ŞEYTANIN DESİSELERİ |
Tembellik ve rahatlık hizmeti aksatır - İBRAHİM ERSOYLU Eh-i dalâlet, insandaki tembellik, rahatlık ve vazifedarlık damarından istifade eder. Cinnî şeytanların vesvesesi ile hareket eden ehl-i dalâlet, metin kalpli, sadakat ve yüksek himmet sahibi Kur’ân hizmetkârlarını hizmetten alıkoymak için tembellik ve vazifedarlık yönünden onları aldatırlar. Bazılarına, onları oyalayacak şekilde fazla iş bulurlar ve bu işleri yapmanın da bir ibadet olduğunu söylerler.
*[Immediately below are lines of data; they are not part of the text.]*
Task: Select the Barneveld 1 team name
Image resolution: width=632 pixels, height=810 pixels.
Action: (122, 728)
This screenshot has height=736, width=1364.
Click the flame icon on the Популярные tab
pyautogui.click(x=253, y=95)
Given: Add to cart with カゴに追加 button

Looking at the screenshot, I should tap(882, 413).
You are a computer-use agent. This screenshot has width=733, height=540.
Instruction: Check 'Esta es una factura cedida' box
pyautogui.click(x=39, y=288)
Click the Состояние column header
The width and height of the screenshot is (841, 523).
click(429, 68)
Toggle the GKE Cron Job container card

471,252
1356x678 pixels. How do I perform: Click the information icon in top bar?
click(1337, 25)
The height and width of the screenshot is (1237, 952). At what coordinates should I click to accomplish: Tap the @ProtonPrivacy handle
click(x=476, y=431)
Bazılarına da dünyanın bazı cazip işlerini gösterip hizmete daha ciddî bir şekilde iştirak etmelerine engel olurlar.1 Meselâ bu zamanda hayat standardını yükseltmek, çocuklara mal mülk mirası bırakmak gerektiğini, onun için bu yolda gayret göstermenin lüzumundan bahsedip onları ikna ederler ve aktif olarak hizmete katılmalarına engel olurlar. Bediüzzaman hayatta iken, onunla birlikte hizmet eden Nur Talebelerinin pek çoğunun malı, mülkü, arabası yoktu. Ama fedakârane hizmete koşuyorlardı. Hizmetin önünde de hapis, dayak, aç kalmak ve sürgün vardı. Gaz lambasının loş ışığında, yazılan risâleleri zor şartlar altında okuyor ve çoğaltıyorlardı. O saff-ı evvellerin fedakârlıklarının sonucu olarak Allah’ın yardımı ile Nurlar parladı ve bütün dünyaya yayıldı. Günümüzde maddî imkânlar gelişti. Malı, mülkü, evi, arabası olmayan Nur Talebelerinin sayısı azdır. Cenâb-ı Hakk’ın verdiği mal-mülk, ev, arabanın şükür ve zekâtını hizmete daha çok koşmakla ödemek gerekir. Aziz Üstadımız: “Ey kardeşlerim! Dikkat ediniz. Vazifeniz kudsiyedir, hizmetiniz ulvîdir. Her bir saatiniz, bir gün ibadet hükmüne geçebilecek bir kıymettedir. Biliniz ki, elinizden kaçmasın” 2 buyurur.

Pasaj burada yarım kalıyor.